Unlock GST Insights on Guarantees: What You Must Know

GST Implications on Issuance of Guarantees: Key Insights

Guarantees play a pivotal role in financial transactions, ensuring obligations are met in case of a default. Defined under Section 126 of the Indian Contract Act, 1872, a guarantee involves a guarantor committing to fulfill a third party’s liability if the primary debtor defaults. However, the Central Goods and Services Tax Act, 2017 (CGST Act), brings specific tax implications for such guarantees, particularly when they involve related persons.

What Defines a Guarantee Under GST?

Under the CGST Act, issuing a guarantee is classified as a “supply of service.” This classification aligns with Section 7 and Schedule I of the Act, which render even consideration-free transactions taxable if they occur between related persons. According to the Central Board of Indirect Taxes and Customs (CBIC), the provision extends to guarantees where the guarantor and principal debtor share a qualifying relationship.

Who Are Related Persons?

As outlined in Section 15 of the CGST Act, related persons include:

  1. Officers or directors of one another’s businesses.
  2. Business partners legally recognized.
  3. Employer-employee relationships.
  4. Individuals or entities with at least 25% control over each other’s voting stock.
  5. Members of the same family.

When a guarantee is issued between such parties, the valuation rules differ significantly from unrelated transactions.

Valuation of Guarantees: Updated Rules

The valuation of guarantees under GST for related persons is guided by Rule 28 of the CGST Rules, 2017. A notable amendment to this rule occurred in July 2024:

  1. New Valuation Criteria:
    • The value of supply must be the higher of:
      • 1% of the guarantee amount annually; or
      • The actual consideration received.
  2. Retroactive Application:
    • This criterion applies to all guarantees issued after the introduction of Rule 28(2).
    • Guarantees issued prior are valued per Rule 28(1).

GST Liability: Who Pays?

GST liability varies based on the location of the guarantor and the principal debtor:

  • Both in India: The guarantor pays GST.
  • Guarantor Abroad, Debtor in India: Reverse charge mechanism applies; the debtor pays GST.
  • Guarantor in India, Debtor Abroad: Classified as an export of services, exempt from GST.

Special Provisions for Directors and Key Personnel

The Reserve Bank of India prohibits directors or managerial personnel from receiving consideration for guarantees provided to their companies.
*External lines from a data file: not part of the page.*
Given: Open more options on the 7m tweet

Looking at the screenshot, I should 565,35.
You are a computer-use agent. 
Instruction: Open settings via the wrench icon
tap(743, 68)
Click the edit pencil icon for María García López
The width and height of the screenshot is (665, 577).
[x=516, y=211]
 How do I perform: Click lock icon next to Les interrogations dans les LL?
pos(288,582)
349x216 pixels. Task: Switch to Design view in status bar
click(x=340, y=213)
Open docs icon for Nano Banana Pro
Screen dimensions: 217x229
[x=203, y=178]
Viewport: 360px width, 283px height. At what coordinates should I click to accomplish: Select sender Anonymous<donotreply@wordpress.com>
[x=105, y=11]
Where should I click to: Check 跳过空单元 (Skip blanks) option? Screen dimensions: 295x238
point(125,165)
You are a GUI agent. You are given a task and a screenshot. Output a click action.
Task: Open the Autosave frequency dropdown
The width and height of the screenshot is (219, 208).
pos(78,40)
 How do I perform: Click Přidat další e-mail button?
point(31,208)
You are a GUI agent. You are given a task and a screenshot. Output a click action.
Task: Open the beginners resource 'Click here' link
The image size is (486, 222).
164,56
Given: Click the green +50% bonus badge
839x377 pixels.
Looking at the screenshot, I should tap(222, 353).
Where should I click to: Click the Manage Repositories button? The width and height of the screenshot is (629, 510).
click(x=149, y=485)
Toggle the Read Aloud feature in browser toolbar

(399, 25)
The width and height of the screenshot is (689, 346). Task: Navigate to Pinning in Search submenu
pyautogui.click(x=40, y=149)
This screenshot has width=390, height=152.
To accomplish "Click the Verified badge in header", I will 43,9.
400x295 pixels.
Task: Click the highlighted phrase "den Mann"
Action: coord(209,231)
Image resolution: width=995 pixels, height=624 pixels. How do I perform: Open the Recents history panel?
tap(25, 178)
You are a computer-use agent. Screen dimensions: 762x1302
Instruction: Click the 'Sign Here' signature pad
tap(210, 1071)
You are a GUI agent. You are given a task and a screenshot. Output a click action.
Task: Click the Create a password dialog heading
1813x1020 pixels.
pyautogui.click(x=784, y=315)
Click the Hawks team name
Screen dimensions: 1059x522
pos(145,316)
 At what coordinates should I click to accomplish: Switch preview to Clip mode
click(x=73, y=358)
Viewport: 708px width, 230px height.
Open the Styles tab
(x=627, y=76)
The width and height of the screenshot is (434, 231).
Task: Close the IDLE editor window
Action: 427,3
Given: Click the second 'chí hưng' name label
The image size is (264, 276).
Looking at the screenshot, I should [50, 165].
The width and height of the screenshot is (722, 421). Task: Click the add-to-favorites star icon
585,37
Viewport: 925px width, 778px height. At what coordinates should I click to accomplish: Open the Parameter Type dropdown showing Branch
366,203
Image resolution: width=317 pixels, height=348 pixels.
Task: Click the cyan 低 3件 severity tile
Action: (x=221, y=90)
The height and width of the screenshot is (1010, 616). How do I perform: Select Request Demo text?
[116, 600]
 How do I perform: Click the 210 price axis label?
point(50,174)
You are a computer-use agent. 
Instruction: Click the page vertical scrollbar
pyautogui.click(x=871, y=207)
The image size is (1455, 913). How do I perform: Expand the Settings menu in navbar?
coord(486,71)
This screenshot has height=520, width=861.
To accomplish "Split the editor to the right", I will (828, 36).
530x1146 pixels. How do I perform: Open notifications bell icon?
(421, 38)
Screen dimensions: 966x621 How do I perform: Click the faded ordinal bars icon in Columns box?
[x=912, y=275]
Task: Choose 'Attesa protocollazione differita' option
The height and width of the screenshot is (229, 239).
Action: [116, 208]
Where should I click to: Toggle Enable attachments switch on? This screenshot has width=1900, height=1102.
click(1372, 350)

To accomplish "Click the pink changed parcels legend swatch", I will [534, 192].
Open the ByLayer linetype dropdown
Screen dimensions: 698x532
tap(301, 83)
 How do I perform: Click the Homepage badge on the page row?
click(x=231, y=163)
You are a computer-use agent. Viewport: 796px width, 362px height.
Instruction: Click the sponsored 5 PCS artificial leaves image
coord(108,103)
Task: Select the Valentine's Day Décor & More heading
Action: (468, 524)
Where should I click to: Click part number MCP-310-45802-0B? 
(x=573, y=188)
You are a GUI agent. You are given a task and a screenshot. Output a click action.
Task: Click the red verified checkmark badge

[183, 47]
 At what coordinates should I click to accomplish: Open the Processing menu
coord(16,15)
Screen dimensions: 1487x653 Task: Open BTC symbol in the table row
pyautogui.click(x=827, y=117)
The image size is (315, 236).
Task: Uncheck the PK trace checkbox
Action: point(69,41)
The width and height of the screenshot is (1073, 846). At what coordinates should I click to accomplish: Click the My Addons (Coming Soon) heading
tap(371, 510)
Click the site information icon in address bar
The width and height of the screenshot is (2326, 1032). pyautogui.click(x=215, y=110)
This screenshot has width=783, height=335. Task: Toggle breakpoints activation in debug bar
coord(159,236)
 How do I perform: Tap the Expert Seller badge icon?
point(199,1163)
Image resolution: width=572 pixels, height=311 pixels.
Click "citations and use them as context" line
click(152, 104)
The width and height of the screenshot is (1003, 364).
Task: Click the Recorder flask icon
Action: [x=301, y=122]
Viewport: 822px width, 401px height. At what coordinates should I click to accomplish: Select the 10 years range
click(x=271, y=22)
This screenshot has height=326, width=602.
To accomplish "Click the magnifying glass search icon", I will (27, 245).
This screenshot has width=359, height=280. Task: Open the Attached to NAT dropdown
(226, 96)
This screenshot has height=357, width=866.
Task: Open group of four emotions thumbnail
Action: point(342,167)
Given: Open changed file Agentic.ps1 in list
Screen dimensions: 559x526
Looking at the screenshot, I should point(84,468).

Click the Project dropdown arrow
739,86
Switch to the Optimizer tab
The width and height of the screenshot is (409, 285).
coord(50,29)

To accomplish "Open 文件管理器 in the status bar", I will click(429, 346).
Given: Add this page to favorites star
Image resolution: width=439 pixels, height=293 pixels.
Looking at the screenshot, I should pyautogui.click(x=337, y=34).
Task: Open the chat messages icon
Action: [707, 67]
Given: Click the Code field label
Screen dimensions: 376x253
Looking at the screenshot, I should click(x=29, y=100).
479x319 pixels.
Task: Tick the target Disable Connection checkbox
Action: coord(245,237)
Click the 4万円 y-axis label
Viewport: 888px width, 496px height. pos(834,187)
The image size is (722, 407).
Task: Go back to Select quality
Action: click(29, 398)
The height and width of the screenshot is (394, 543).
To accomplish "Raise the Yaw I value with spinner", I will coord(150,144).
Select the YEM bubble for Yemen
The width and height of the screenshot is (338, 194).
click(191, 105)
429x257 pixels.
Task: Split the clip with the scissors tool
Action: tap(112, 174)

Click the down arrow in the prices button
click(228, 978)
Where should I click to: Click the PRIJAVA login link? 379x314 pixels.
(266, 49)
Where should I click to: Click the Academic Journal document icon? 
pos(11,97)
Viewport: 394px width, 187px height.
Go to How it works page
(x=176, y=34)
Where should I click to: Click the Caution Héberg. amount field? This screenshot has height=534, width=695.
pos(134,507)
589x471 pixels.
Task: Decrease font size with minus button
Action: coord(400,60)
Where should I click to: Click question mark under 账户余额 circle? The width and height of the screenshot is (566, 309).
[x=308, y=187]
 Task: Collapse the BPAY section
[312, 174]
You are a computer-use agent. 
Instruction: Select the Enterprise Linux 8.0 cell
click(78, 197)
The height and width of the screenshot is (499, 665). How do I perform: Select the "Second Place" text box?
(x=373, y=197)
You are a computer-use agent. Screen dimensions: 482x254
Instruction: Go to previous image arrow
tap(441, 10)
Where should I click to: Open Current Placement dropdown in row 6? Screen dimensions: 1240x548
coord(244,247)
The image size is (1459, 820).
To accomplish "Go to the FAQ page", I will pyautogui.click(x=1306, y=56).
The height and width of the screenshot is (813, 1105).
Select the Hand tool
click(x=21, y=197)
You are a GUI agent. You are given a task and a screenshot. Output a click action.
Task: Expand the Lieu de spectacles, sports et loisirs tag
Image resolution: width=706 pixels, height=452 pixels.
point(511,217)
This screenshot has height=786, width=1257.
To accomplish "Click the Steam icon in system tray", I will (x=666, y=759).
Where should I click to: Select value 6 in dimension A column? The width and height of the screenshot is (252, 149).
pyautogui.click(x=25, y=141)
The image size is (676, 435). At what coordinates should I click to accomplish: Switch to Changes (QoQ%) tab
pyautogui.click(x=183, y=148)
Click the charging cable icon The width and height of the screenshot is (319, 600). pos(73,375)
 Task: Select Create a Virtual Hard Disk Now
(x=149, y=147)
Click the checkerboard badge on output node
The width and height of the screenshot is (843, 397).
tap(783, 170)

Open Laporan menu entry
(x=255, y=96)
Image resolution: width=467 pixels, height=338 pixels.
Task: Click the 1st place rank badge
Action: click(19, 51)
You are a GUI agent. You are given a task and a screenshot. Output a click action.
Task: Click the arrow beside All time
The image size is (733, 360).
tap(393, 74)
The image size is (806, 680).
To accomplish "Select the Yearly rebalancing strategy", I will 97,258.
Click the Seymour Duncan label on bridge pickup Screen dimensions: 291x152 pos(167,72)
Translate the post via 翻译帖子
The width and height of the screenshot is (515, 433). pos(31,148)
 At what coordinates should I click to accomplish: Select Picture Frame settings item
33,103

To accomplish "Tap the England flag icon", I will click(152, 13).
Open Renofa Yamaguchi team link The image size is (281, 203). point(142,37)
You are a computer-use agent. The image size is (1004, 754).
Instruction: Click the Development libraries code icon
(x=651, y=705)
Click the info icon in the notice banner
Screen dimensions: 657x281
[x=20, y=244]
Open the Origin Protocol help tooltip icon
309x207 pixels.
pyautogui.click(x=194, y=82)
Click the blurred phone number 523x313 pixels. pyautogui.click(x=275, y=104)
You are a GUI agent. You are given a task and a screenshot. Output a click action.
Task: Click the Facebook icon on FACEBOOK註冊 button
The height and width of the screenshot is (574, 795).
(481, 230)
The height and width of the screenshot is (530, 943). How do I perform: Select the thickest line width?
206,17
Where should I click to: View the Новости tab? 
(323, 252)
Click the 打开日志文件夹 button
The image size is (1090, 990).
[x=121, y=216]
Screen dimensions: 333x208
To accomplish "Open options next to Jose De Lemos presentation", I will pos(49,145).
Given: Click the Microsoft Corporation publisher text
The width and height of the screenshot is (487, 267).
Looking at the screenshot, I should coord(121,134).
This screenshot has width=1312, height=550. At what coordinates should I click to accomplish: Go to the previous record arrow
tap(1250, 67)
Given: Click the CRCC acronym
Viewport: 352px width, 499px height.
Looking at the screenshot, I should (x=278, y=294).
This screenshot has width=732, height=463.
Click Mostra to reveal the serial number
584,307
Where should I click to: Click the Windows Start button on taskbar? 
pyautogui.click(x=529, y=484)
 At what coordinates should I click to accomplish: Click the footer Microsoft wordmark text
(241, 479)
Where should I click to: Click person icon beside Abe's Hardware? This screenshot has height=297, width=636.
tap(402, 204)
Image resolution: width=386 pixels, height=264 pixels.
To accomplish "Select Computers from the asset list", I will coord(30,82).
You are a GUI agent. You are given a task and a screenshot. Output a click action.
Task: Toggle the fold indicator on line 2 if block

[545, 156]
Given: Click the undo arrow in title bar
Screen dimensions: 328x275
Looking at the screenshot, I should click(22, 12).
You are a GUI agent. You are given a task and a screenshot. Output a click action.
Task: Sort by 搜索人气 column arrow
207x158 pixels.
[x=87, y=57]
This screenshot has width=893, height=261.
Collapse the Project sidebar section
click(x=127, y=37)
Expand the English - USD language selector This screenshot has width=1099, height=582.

CBIC’s circular dated 27 October 2023 clarifies:

  1. Zero Taxable Value:
    • Guarantees issued by directors without consideration are treated as zero-value supplies.
  2. Exceptional Cases:
    • If remuneration or indirect benefits are provided, GST is levied on the consideration amount.

Practical Implications

For businesses and individuals involved in guarantee transactions:

  1. Accurate Valuation: Ensure compliance with Rule 28(2) to avoid disputes.
  2. Documentation: Maintain robust records to establish the nature of relationships and considerations.
  3. Tax Planning: Evaluate the GST implications, especially in cross-border guarantee scenarios.

Conclusion

Guarantees, integral to financial security, are not immune to GST compliance requirements. Understanding the nuances of related-person transactions and valuation rules ensures adherence to regulatory norms. Recent CBIC circulars and amendments provide much-needed clarity but require vigilant application.